Illustrator: Elaine Duillo
Published by: Ballantine
Genres: Historical Romance, Medieval Romance
Format: eBook, Paperback
Buy on: Amazon
Eleanore of Ashlin had promised her life to God—until fate intervened. With her brother’s untimely death, Eleanore becomes the heiress of an estate vital to England’s defenses. Now she is ordered by royal command to wed one of the king’s knights rather than take her final vows. With resistant heart, but ever obedient to King Stephen’s will, she complies.

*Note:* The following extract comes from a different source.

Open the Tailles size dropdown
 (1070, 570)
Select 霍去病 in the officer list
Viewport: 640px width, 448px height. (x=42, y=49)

Ranulf de Glandeville is all too aware that his innocent bride wants no man; yet his patience, gentle hand, and growing love for his spirited young wife soon awaken Eleanore to passions she never knew. But their love will soon be threatened by a depraved woman who will put Eleanore’s life in jeopardy—and the young bride’s love to its greatest test. . . .THE INNOCENT by BERTRICE SMALL
SPOILER FREE REVIEW 🙂
It was a bad sign that Bertrice Small’s The Innocent features one of her dullest-looking romance covers ever. The lone positive about it was that Elaine Duillo created this. It was one of her final covers and illustrated for her dear friend Bertrice.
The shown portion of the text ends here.